Una respuesta disciplinaria al reto migratorio provino desde el constructivismo de la Escuela de Copenhague (Ole Weaver y Barry Buzan entre otros) que reflexiona críticamente acerca de la “securitización” de la agenda política, es decir de la gestión de emergencia de diversos temas que al ser extraídos del debate público podían re-alojarse fuera del ámbito de control democrático. Desde esta perspectiva cobra fuerza la idea de la “crimigración” (Stumpf, 2006) que correlaciona directamente la migración con el incremento de la criminalidad permitiendo el abordaje de los desplazamientos humanos masivos desde la seguridad “interior”, y facilitando su tratamiento con herramientas estatales de excepción. Manifestación de lo anterior es la superposición de una legislación punitiva como política para detener los flujos migrantes, por ejemplo estableciendo como graves delito el ingreso o egreso irregular, o la expulsión inmediata de quienes entraran por lugares no habilitados, independiente de las circunstancias. Adicionalmente habría que agregar al menos otras 2 dimensiones anexas: aquella que se aproxima a las migraciones desde definiciones nativistas que advierten los desafíos que involucraría para las identidades nacionales esencializadas, y finalmente un acercamiento desde indicadores socio -económicos que convierten al migrante como un potencial competidor o “usurpador de puestos de trabajo”.
++++++++++
> **Tu tarea**:
¿Concuerdan con el texto sobre la securitización de la migración estas afirmaciones? (a) El texto asocia la Escuela de Copenhague con Ole Weaver y Barry Buzan. (b) La idea de la "crimigración" desvincula la migración del aumento de la criminalidad. (c) El texto señala al menos dos dimensiones anexas más. Contesta sí o no a cada una y cita las palabras del texto que lo deciden.

> **Sección de datos**:
++++++++++
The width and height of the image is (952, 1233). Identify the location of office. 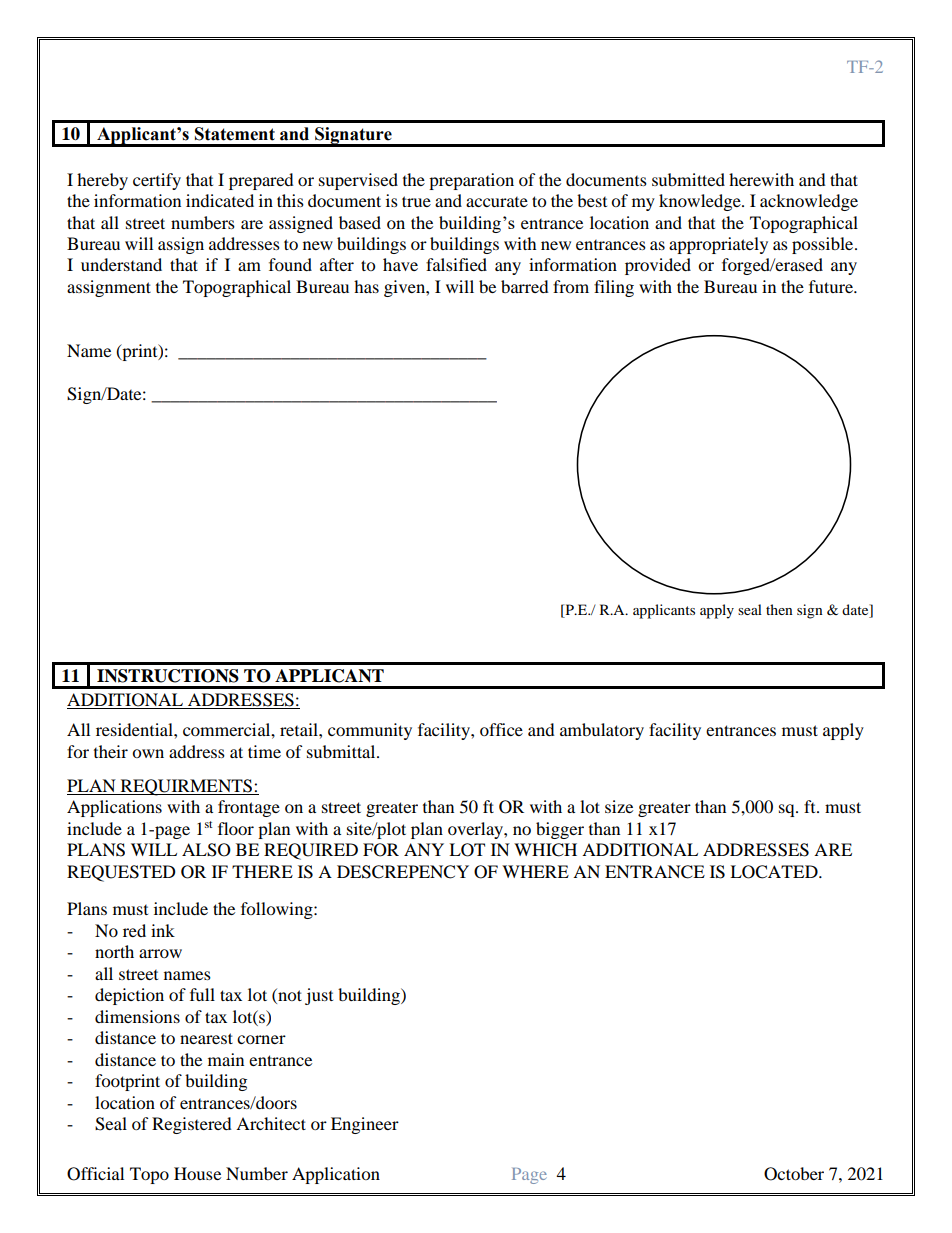
(501, 729).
++++++++++
> **Respuesta del ejercicio**:
(a) Sí: "el constructivismo de la Escuela de Copenhague (Ole Weaver y Barry Buzan entre otros)".
(b) No: "correlaciona directamente la migración con el incremento de la criminalidad".
(c) Sí: "Adicionalmente habría que agregar al menos otras 2 dimensiones anexas".